Before asking questions, always rehearse them before the meeting. Say them several times or ask a work colleague.

In other words, you need to find and develop the client’s dissatisfaction with the banking institution in which he is served, or dissatisfaction with the current financial situation. The more serious and major problems you can “pull” out of a client, the more the potential client will want to switch to service at your bank.

In order to properly draw out existing problems from a client, do your homework first. Collect as much information as possible about the client.

Yes, there are situations where information cannot be found at all, especially in the small and medium-sized business sector. Then working “blindly” is the only possible option, and then you simply meet with the client, and you get all the other information during the meeting with the client.

Is it possible that the client will not have problems? He is happy with everything, he is satisfied with the bank that serves him, the rate is already low! It may well be! As Shiffman said, the client is satisfied with his “status quo” (the current situation). What can you do here?

It is necessary to develop hidden needs, those that the client does not know about. More precisely, he has not yet realized them. And it is quite possible that with your help he will realize them.

My advice: to find information about the company's problems with lending, use the services of accountants. Precisely those accountants who work in this company, make a visit to them.

But don’t make them an offer for a loan, offer to meet and discuss the possibility of cooperation with the bank. Show the tariffs, offer the “Remote Client” system, try to “have a heart-to-heart talk” and at the same time find out problematic issues in working with another bank.

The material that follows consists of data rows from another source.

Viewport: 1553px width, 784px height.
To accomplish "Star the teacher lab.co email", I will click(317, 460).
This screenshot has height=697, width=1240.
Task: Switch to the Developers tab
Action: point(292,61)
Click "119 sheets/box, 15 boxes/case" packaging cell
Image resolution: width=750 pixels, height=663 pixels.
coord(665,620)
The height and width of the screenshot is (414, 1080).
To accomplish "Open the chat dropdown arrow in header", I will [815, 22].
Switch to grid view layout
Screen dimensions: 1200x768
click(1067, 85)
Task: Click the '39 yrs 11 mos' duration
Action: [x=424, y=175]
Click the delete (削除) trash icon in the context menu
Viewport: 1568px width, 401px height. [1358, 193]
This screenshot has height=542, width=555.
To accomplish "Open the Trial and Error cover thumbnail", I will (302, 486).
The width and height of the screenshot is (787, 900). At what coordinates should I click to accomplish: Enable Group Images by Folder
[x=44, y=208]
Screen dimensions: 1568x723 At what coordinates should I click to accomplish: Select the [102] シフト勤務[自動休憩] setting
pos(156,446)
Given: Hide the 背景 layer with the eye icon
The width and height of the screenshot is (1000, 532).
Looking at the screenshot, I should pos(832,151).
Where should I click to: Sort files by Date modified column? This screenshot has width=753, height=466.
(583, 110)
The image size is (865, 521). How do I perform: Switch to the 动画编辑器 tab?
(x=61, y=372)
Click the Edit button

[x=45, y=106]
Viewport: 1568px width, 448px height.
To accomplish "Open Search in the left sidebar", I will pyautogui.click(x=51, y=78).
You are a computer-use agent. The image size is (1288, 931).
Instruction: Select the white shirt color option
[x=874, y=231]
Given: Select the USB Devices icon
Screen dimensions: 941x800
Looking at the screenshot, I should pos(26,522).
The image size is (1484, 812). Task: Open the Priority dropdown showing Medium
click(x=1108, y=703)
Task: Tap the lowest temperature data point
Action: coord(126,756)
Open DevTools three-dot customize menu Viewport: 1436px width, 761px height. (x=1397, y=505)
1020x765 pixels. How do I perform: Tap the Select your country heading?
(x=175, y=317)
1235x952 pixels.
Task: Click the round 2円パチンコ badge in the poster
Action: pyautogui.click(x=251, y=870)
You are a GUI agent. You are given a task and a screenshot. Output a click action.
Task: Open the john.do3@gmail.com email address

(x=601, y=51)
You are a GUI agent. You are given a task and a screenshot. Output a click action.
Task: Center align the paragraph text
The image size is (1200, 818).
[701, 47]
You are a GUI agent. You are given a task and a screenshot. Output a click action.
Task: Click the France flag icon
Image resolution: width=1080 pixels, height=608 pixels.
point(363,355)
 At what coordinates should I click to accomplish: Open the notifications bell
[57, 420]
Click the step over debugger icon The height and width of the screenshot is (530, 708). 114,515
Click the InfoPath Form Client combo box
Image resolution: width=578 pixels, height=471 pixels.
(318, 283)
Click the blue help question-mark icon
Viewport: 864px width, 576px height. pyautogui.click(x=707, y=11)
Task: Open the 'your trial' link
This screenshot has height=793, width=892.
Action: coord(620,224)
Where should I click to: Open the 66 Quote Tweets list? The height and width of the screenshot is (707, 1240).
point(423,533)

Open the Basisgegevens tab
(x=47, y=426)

Here is a list of problems that a potential client who is served by another bank may have:

- Higher remuneration rate
- Short term lending
- The loan amount is too small
- No possibility of deferment of principal and remuneration
- Presence of penalties for early repayment
- Presence of fines if the client is unable to repay the debt (important: can the bank make concessions at the client’s request and postpone the payment to the next month)
- Strict conditions in loan agreements (lack of independence in making financial decisions)
- Large volume of pledged property in the bank
- Lack of attention to the client from the bank (they don’t congratulate you on holidays or birthdays)
- Low speed of consideration of the client’s loan application
- Seasonal fluctuations are not taken into account in the repayment schedule
- Deception on the part of management (unfulfilled promises)
- A large amount of information that should be provided to the bank (when monitoring financial condition or initially issuing a loan)
- High tariffs.

Around each of the above questions, the problem can be framed in a way that is clear and strong and makes the buyer feel a strong need to change the current problem as quickly as possible. Namely - change with the help of your service, your bank.

And here we move on to “extractive” questions. The art of “extractive” questions lies in the fact that it is not you who argue that this or that fact can negatively affect the client’s business, but he himself reveals problems and difficulties that can aggravate the situation in the company, with the help of your questions.

Example:

Problem- The loan amount is not large enough (does not meet the client’s needs).

“Extractive” questions (possible consequences of this problem):

1. Will this problem lead to a decrease in production?
2. How much will the speed of business development slow down?
3. Will this problem hinder the development of a new business line?
4.
Could this problem lead to loss of business?
5. What would be the estimated amount of lost profits as a result of this problem?

Your questions should address fears and cause “pain” in the client. Your questions should stimulate the client to think about problems. This is the only way to change the client’s “status quo”. This is the only way to encourage a client to cooperate with your bank.

But at the same time, keep in mind that too much desire to influence the client can become counterproductive and lead to the opposite result.

Once you've used "draw" questions to fully develop relevant issues from the list above, move on to "guide" questions.

How to formulate effective “guiding” questions?

1. Use connecting phrases– tie your questions to the client’s answers or statements.

If we offered you more long term lending, for example, 20 years, and not 10, as in the bank xxx, how much easier would it be for you financially?

You said that Bank xxx conducts monthly monitoring of its financial condition. What if we only monitored once a quarter - would it make it easier for you to do business with us?

If we gave you a loan at a rate 2% lower than the current rate, what would you do with the savings?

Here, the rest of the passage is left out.